There seems to be a few other alternative ways of detecting UTF-8 without using the mbstring extension on the manual page for the function: http://us2.php.net/mb_detect_encoding

Comment by Pontus Ågren (Pont) - Wednesday, 29 November 2006, 03:05PM
The other solutions using the w3c regex work equally well. I used the quicker one. Remove lines 277-279 in the above fix and insert the following lines instead.

if (preg_match('%(?:
[\xC2-\xDF][\x80-\xBF]
\xE0[\xA0-\xBF][\x80-\xBF]
[\xE1-\xEC\xEE\xEF][\x80-\xBF]{2}
\xED[\x80-\x9F][\x80-\xBF]
\xF0[\x90-\xBF][\x80-\xBF]{2}
[\xF1-\xF3][\x80-\xBF]{3}
\xF4[\x80-\x8F][\x80-\xBF]{2}
)+%xs', $value_prep)) {
$value_prep = utf8_decode($value_prep);
}

Comment by Pontus Ågren (Pont) - Wednesday, 29 November 2006, 04:56PM
I just read up on utf8_decode and realised that it only decodes to ISO-8859-1. So the above soultion is only relevant for ISO-8859-1 encoded sites.

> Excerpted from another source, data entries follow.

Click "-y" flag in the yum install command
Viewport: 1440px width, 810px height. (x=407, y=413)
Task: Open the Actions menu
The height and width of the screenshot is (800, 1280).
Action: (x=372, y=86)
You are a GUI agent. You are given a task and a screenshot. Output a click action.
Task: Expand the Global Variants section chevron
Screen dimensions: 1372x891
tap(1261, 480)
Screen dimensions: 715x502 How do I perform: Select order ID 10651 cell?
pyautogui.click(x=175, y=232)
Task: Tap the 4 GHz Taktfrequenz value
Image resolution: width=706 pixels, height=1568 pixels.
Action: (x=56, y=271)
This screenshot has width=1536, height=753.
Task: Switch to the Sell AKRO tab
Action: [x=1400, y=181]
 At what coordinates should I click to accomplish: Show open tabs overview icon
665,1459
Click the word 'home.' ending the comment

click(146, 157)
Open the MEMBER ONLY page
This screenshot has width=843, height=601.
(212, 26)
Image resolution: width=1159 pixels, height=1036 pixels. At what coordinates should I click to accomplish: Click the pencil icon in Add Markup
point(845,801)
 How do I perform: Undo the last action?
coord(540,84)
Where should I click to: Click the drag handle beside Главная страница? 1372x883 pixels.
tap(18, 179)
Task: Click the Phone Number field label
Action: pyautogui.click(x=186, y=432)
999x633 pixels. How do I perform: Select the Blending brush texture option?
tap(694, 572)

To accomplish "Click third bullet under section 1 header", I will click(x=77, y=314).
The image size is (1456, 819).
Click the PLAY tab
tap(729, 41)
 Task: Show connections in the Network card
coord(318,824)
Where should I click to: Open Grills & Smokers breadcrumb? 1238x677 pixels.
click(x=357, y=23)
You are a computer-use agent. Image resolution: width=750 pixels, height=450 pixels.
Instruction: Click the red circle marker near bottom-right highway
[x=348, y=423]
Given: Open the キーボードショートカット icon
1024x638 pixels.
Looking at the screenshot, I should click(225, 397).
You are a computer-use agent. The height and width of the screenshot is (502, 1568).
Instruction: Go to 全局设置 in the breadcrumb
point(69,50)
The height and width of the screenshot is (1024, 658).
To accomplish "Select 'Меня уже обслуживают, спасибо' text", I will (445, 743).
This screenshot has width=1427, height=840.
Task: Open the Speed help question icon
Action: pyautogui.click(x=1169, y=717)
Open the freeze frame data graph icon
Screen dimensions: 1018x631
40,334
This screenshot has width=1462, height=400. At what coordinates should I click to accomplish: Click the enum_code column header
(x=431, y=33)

A more general solution is needed to fix the issue for other encodings.

Comment by Pontus Ågren (Pont) - Saturday, 02 December 2006, 02:10PM
I've come up with the following solutions. Both of them assumes the sites encoding is the same as the managers encoding.

If the mbstring extension is disregarded this fixes the issue.

if (preg_match('%(?:
[\xC2-\xDF][\x80-\xBF]
|\xE0[\xA0-\xBF][\x80-\xBF]
|[\xE1-\xEC\xEE\xEF][\x80-\xBF]{2}
|\xED[\x80-\x9F][\x80-\xBF]
|\xF0[\x90-\xBF][\x80-\xBF]{2}
|[\xF1-\xF3][\x80-\xBF]{3}
|\xF4[\x80-\x8F][\x80-\xBF]{2}
)+%xs', $value_prep)) {
$value_prep = iconv("UTF-8", $modx->config['etomite_charset'], $value_prep);
}


On the other hand - if the mbstring extension is considered required, this solution can be used.

$charset = $modx->config['etomite_charset'];
if (mb_detect_encoding($value_prep, "UTF-8, $charset") == 'UTF-8') {
$value_prep = mb_convert_encoding($value_prep, $charset, "UTF-8");
}

These solutions needs to be tested on other encodings. There are limitations on which encodings are supported by iconv and mb_convert_encoding.